━━━━━ Supplied data

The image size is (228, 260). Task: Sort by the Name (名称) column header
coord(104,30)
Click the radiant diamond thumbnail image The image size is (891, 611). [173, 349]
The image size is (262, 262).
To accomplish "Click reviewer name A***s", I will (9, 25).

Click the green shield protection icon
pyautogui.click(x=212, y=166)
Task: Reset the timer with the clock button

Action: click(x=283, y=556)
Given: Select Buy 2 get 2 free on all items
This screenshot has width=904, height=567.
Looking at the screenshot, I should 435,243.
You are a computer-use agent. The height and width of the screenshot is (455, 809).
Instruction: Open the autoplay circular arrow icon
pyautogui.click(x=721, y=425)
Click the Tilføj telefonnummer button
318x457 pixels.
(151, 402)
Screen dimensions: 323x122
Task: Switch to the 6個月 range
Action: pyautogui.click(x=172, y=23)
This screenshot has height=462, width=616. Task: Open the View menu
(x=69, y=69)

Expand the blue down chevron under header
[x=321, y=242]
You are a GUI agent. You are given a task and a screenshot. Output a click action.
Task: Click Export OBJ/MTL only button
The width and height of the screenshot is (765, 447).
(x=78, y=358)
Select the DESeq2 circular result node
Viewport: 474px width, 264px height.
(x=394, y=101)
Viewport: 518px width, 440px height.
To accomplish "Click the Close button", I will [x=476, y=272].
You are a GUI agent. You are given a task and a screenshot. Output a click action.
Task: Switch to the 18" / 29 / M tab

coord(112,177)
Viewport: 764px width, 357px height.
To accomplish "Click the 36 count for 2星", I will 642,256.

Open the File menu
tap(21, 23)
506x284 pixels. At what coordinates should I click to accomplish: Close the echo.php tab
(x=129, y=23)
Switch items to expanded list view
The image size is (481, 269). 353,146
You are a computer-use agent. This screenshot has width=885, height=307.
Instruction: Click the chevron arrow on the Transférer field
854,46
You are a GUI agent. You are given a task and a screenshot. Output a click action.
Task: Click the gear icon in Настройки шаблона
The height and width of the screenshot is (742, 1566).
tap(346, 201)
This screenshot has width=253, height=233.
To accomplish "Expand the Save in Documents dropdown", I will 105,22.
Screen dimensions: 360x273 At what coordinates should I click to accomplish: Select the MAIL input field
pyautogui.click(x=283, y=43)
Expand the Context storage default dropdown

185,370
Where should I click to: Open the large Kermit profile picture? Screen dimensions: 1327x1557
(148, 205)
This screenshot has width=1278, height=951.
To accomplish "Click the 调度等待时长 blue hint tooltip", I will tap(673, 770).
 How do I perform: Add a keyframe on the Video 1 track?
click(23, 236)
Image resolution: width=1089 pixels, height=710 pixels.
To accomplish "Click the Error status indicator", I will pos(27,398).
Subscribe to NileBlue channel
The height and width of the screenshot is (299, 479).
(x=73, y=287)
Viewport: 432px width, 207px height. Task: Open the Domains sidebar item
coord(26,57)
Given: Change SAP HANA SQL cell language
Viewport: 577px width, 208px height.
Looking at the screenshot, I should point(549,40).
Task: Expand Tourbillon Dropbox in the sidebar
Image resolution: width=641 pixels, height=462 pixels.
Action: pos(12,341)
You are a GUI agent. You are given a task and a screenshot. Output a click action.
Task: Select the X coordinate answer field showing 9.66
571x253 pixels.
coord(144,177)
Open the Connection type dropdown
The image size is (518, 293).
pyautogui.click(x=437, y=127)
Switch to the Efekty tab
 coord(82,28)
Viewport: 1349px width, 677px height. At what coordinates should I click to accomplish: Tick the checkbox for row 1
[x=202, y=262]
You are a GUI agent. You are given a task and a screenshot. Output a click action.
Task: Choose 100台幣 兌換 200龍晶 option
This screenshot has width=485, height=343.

━━━━━━━━━━

-- Task --
Please transcribe the listing in full. Keep each line exact.

-- Answer to the problem --
The image size is (228, 260). Task: Sort by the Name (名称) column header
coord(104,30)
Click the radiant diamond thumbnail image The image size is (891, 611). [173, 349]
The image size is (262, 262).
To accomplish "Click reviewer name A***s", I will (9, 25).

Click the green shield protection icon
pyautogui.click(x=212, y=166)
Task: Reset the timer with the clock button

Action: click(x=283, y=556)
Given: Select Buy 2 get 2 free on all items
This screenshot has width=904, height=567.
Looking at the screenshot, I should 435,243.
You are a computer-use agent. The height and width of the screenshot is (455, 809).
Instruction: Open the autoplay circular arrow icon
pyautogui.click(x=721, y=425)
Click the Tilføj telefonnummer button
318x457 pixels.
(151, 402)
Screen dimensions: 323x122
Task: Switch to the 6個月 range
Action: pyautogui.click(x=172, y=23)
This screenshot has height=462, width=616. Task: Open the View menu
(x=69, y=69)

Expand the blue down chevron under header
[x=321, y=242]
You are a GUI agent. You are given a task and a screenshot. Output a click action.
Task: Click Export OBJ/MTL only button
The width and height of the screenshot is (765, 447).
(x=78, y=358)
Select the DESeq2 circular result node
Viewport: 474px width, 264px height.
(x=394, y=101)
Viewport: 518px width, 440px height.
To accomplish "Click the Close button", I will [x=476, y=272].
You are a GUI agent. You are given a task and a screenshot. Output a click action.
Task: Switch to the 18" / 29 / M tab

coord(112,177)
Viewport: 764px width, 357px height.
To accomplish "Click the 36 count for 2星", I will 642,256.

Open the File menu
tap(21, 23)
506x284 pixels. At what coordinates should I click to accomplish: Close the echo.php tab
(x=129, y=23)
Switch items to expanded list view
The image size is (481, 269). 353,146
You are a computer-use agent. This screenshot has width=885, height=307.
Instruction: Click the chevron arrow on the Transférer field
854,46
You are a GUI agent. You are given a task and a screenshot. Output a click action.
Task: Click the gear icon in Настройки шаблона
The height and width of the screenshot is (742, 1566).
tap(346, 201)
This screenshot has width=253, height=233.
To accomplish "Expand the Save in Documents dropdown", I will 105,22.
Screen dimensions: 360x273 At what coordinates should I click to accomplish: Select the MAIL input field
pyautogui.click(x=283, y=43)
Expand the Context storage default dropdown

185,370
Where should I click to: Open the large Kermit profile picture? Screen dimensions: 1327x1557
(148, 205)
This screenshot has width=1278, height=951.
To accomplish "Click the 调度等待时长 blue hint tooltip", I will tap(673, 770).
 How do I perform: Add a keyframe on the Video 1 track?
click(23, 236)
Image resolution: width=1089 pixels, height=710 pixels.
To accomplish "Click the Error status indicator", I will pos(27,398).
Subscribe to NileBlue channel
The height and width of the screenshot is (299, 479).
(x=73, y=287)
Viewport: 432px width, 207px height. Task: Open the Domains sidebar item
coord(26,57)
Given: Change SAP HANA SQL cell language
Viewport: 577px width, 208px height.
Looking at the screenshot, I should point(549,40).
Task: Expand Tourbillon Dropbox in the sidebar
Image resolution: width=641 pixels, height=462 pixels.
Action: pos(12,341)
You are a GUI agent. You are given a task and a screenshot. Output a click action.
Task: Select the X coordinate answer field showing 9.66
571x253 pixels.
coord(144,177)
Open the Connection type dropdown
The image size is (518, 293).
pyautogui.click(x=437, y=127)
Switch to the Efekty tab
 coord(82,28)
Viewport: 1349px width, 677px height. At what coordinates should I click to accomplish: Tick the checkbox for row 1
[x=202, y=262]
You are a GUI agent. You are given a task and a screenshot. Output a click action.
Task: Choose 100台幣 兌換 200龍晶 option
This screenshot has width=485, height=343.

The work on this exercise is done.